((

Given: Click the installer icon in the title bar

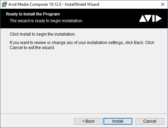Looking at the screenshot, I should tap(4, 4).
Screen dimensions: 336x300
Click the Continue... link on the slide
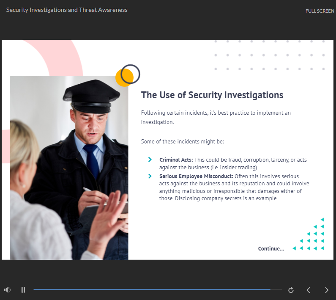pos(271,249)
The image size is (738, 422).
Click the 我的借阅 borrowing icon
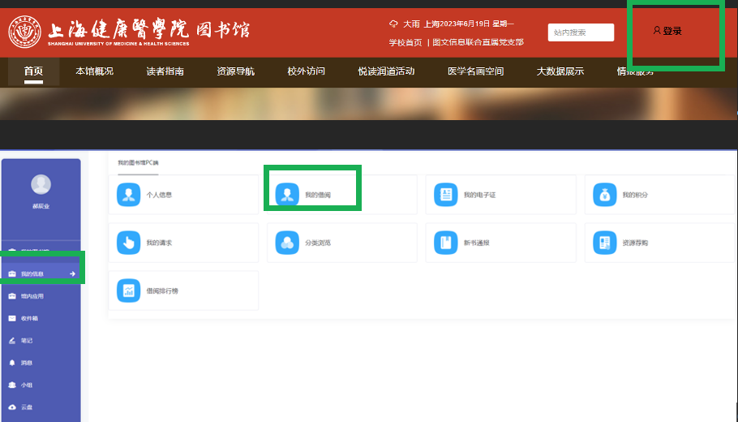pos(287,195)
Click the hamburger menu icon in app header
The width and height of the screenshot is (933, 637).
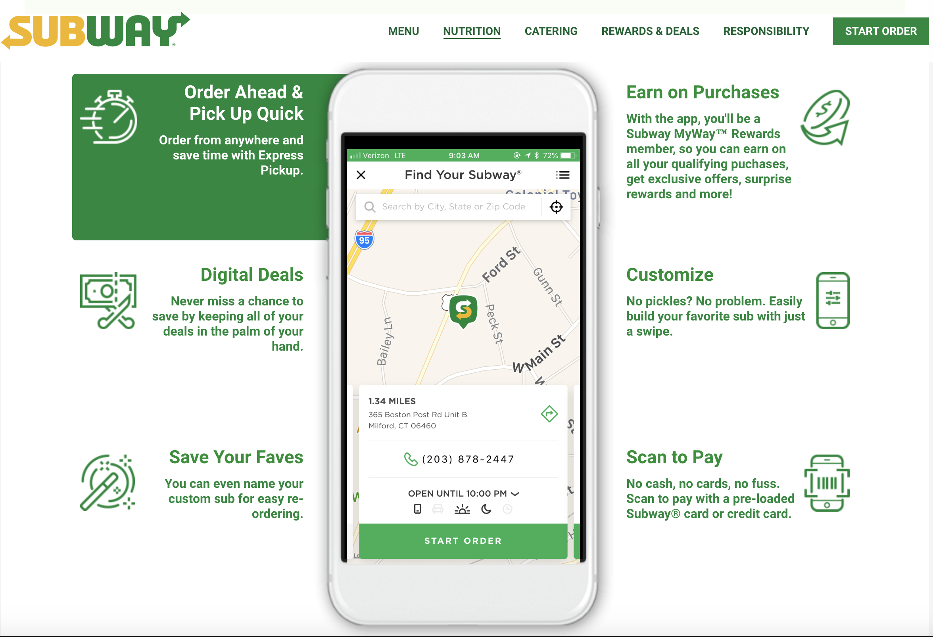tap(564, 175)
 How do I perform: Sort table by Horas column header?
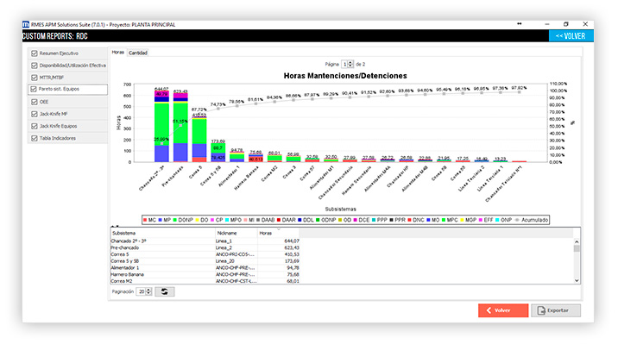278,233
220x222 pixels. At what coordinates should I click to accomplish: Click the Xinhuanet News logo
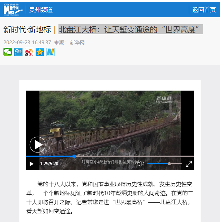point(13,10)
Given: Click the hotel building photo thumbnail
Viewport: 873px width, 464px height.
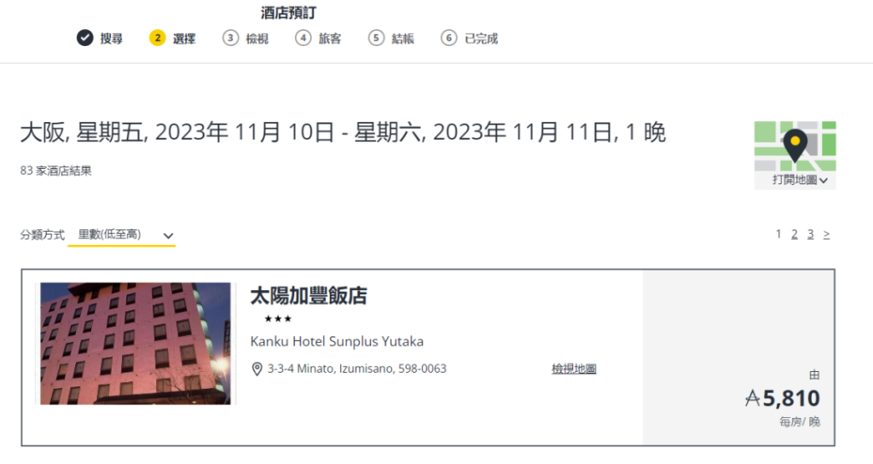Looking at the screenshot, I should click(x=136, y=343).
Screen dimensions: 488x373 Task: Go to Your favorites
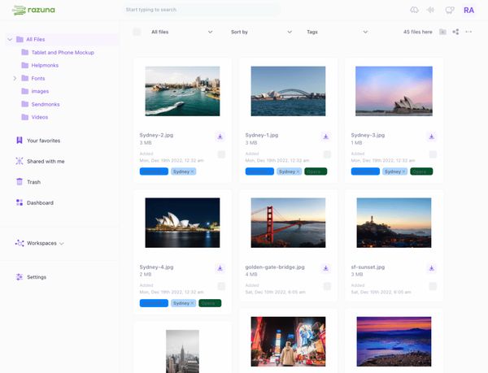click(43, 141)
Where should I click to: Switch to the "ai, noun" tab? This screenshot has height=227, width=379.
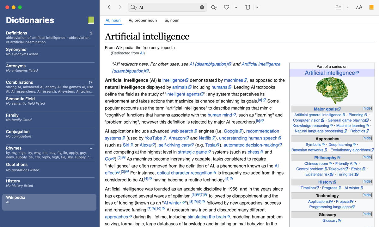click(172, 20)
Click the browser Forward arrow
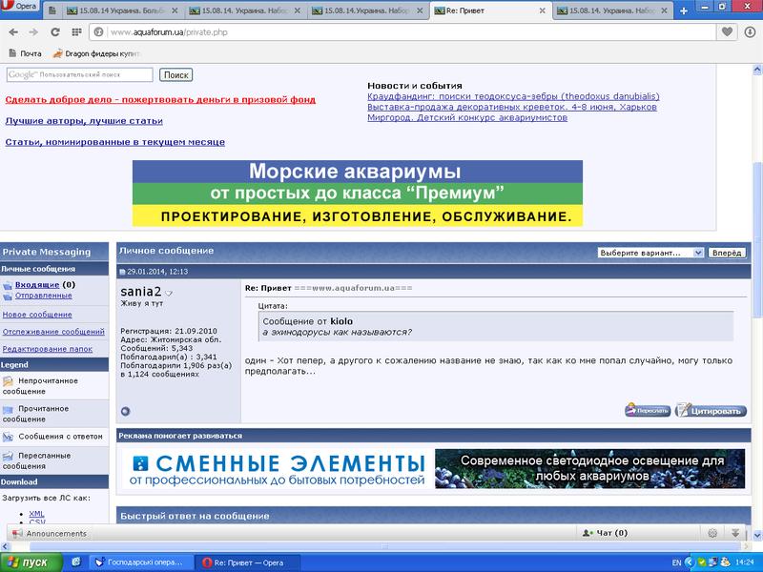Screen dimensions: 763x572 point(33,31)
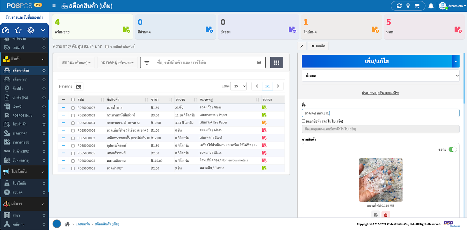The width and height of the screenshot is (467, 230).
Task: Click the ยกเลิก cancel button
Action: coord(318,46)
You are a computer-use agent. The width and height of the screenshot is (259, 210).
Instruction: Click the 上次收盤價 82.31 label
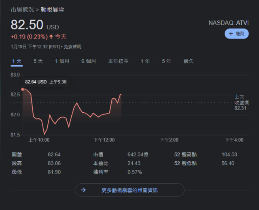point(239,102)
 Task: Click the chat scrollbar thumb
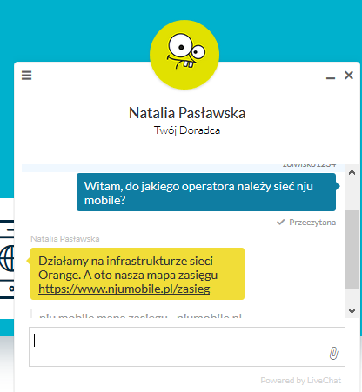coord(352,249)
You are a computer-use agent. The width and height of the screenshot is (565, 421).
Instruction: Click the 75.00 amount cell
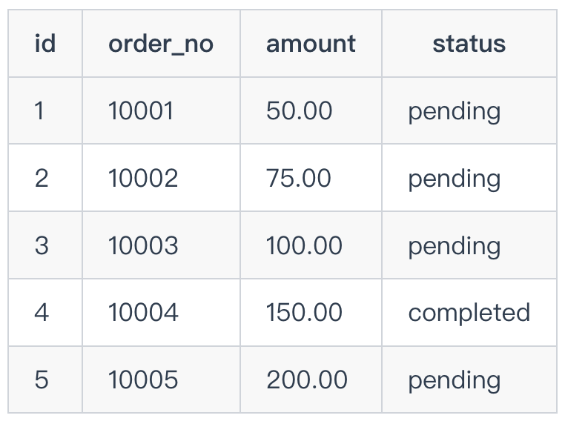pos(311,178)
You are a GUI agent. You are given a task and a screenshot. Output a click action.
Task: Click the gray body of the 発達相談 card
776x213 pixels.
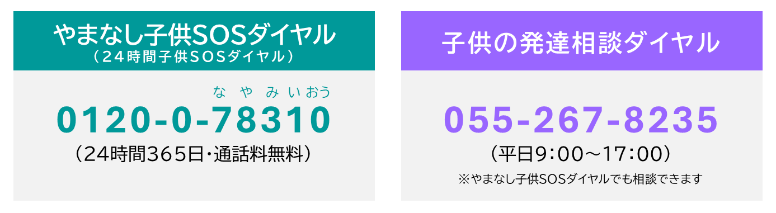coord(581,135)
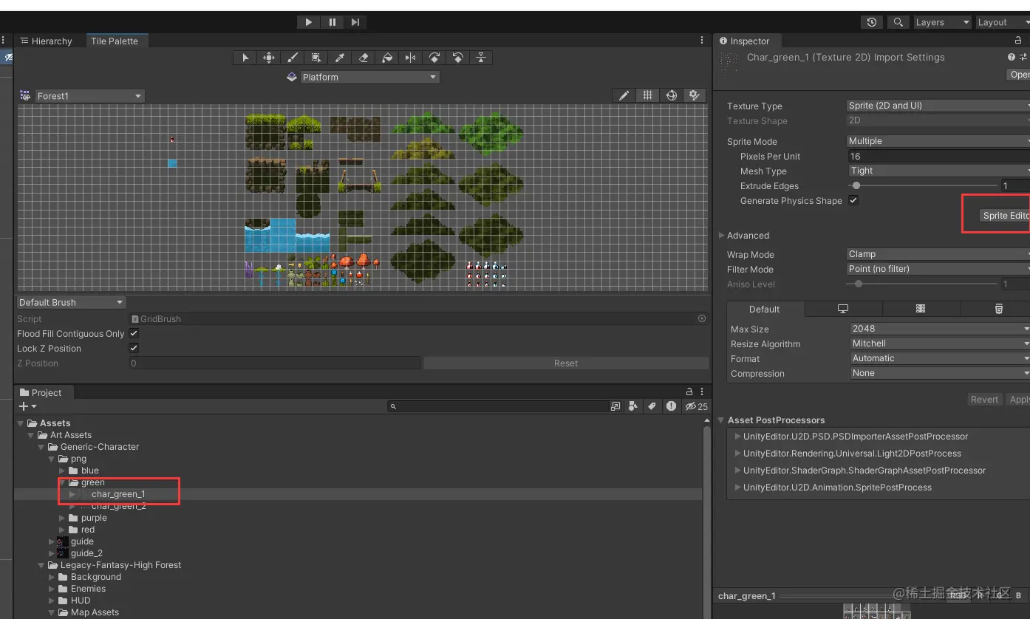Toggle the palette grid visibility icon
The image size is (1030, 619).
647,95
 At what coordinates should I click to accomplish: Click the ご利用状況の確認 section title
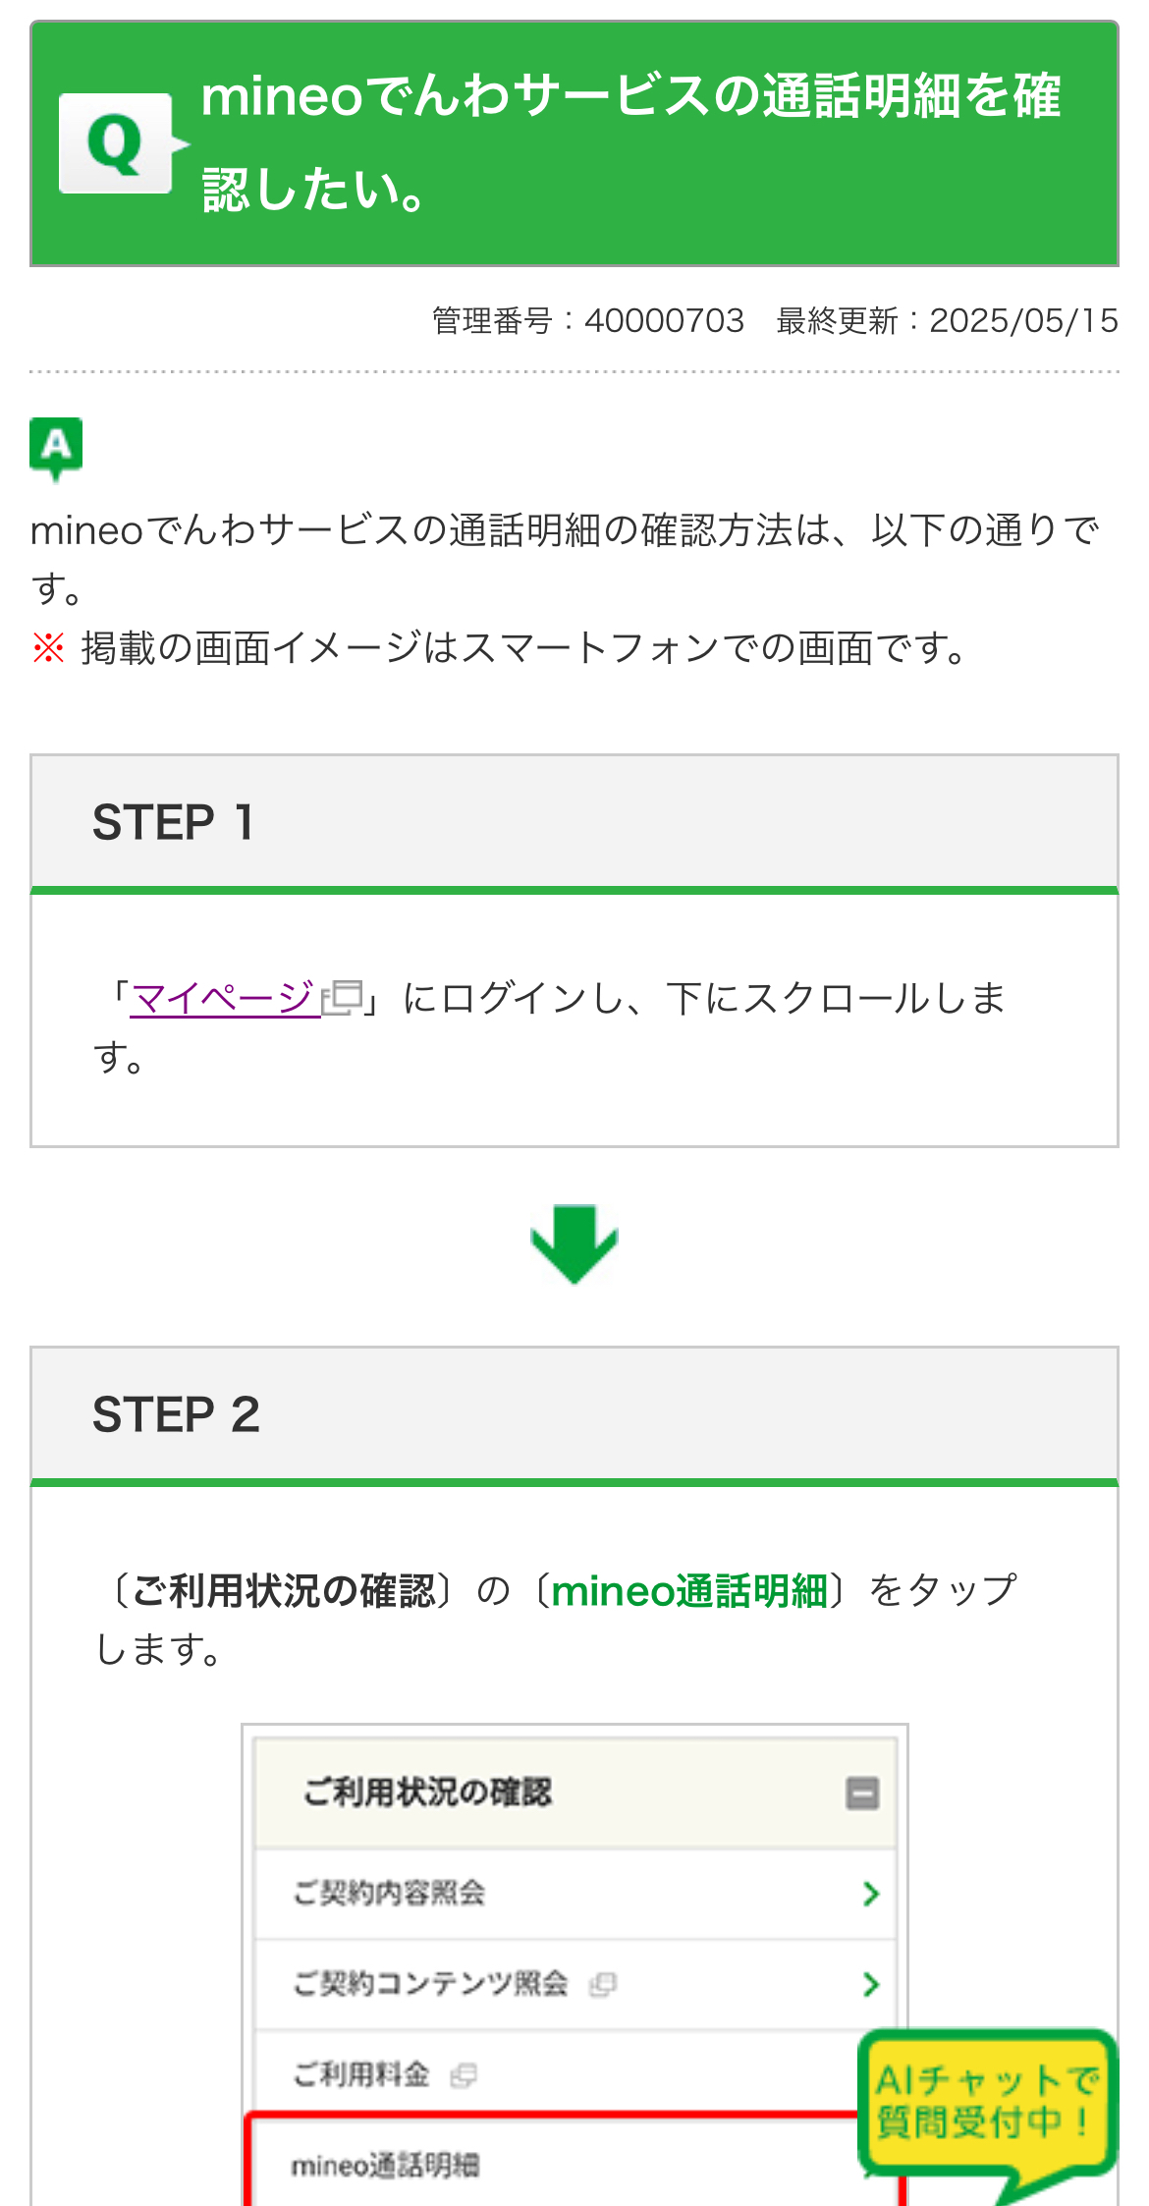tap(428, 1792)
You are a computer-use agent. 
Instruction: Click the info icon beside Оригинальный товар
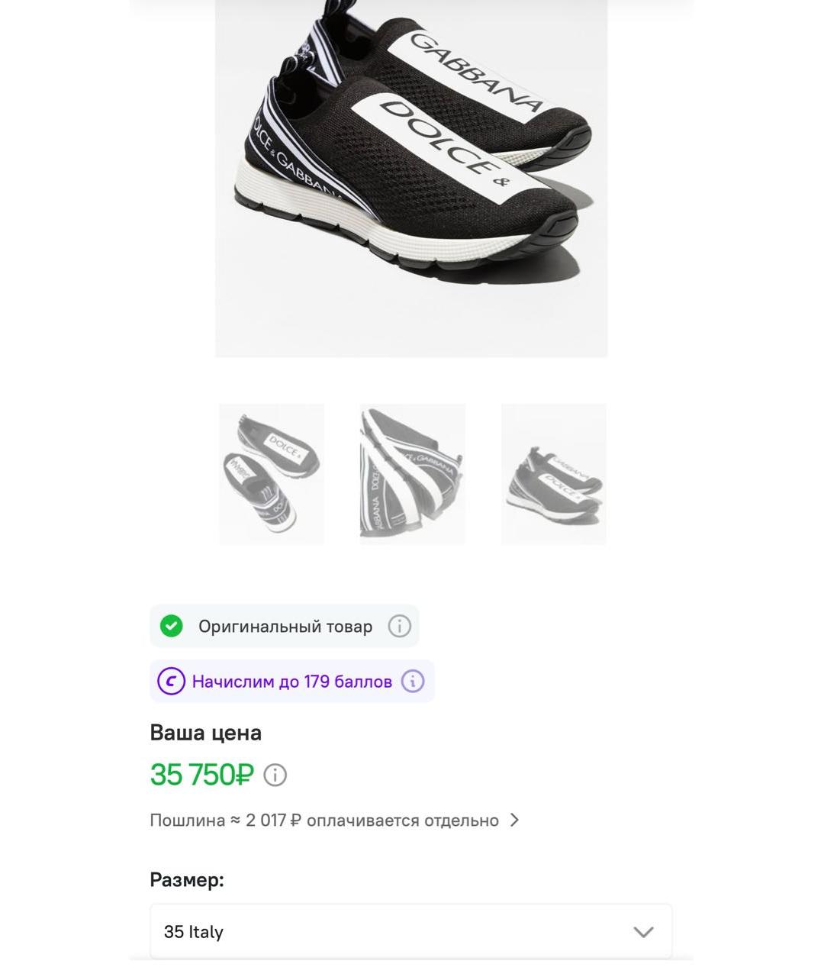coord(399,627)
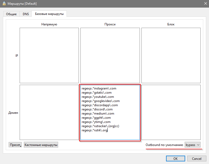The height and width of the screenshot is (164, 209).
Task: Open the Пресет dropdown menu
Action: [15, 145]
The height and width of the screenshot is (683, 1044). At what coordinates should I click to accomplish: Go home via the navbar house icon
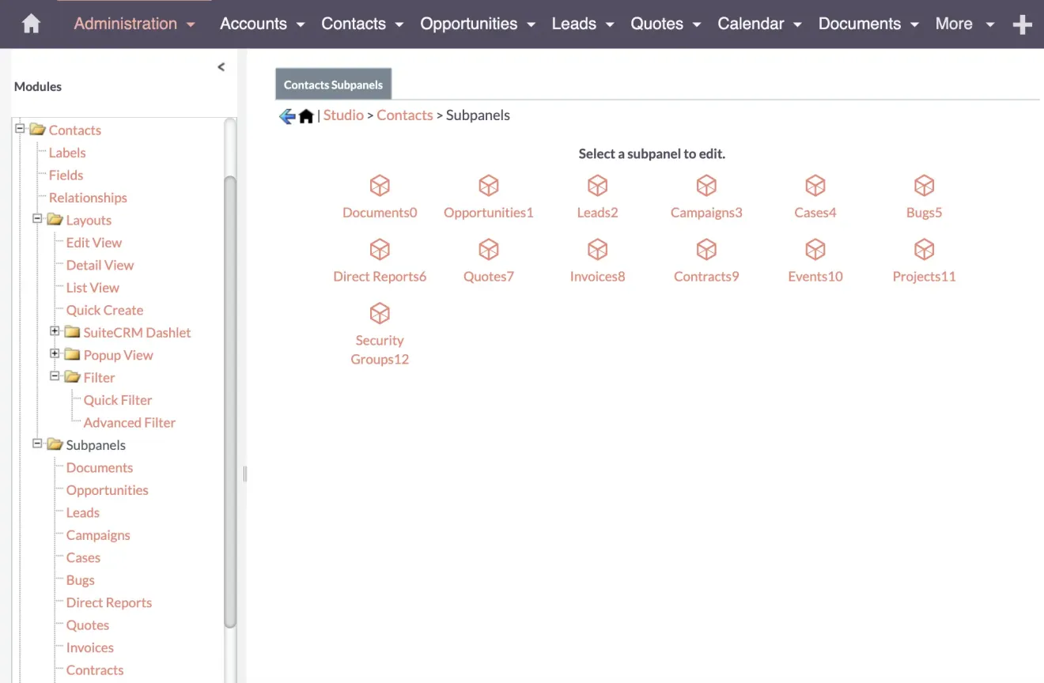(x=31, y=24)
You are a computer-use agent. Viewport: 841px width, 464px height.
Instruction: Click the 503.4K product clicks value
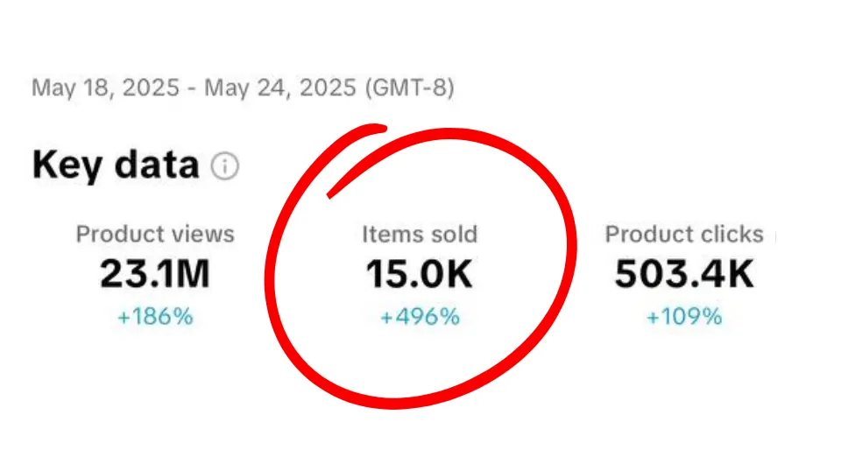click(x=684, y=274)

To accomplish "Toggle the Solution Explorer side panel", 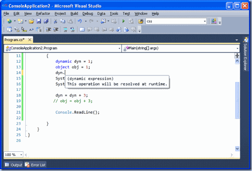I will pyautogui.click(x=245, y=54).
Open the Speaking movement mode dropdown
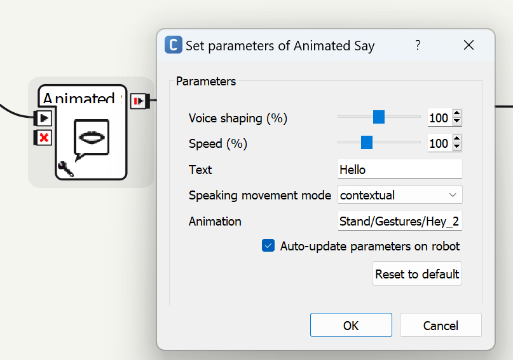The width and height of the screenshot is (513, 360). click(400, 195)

))

### WORK REQUEST
Read the entries and show each line that mentions "agent".

### EXERCISE RESULT
You are a computer-use agent. The width and height of the screenshot is (259, 210).
You are a computer-use agent. The width and height of the screenshot is (565, 421).
You are a GUI agent. You are given a task and a screenshot. Output a click action.
You are a computer-use agent. 
You are a computer-use agent. Viewport: 841px width, 464px height.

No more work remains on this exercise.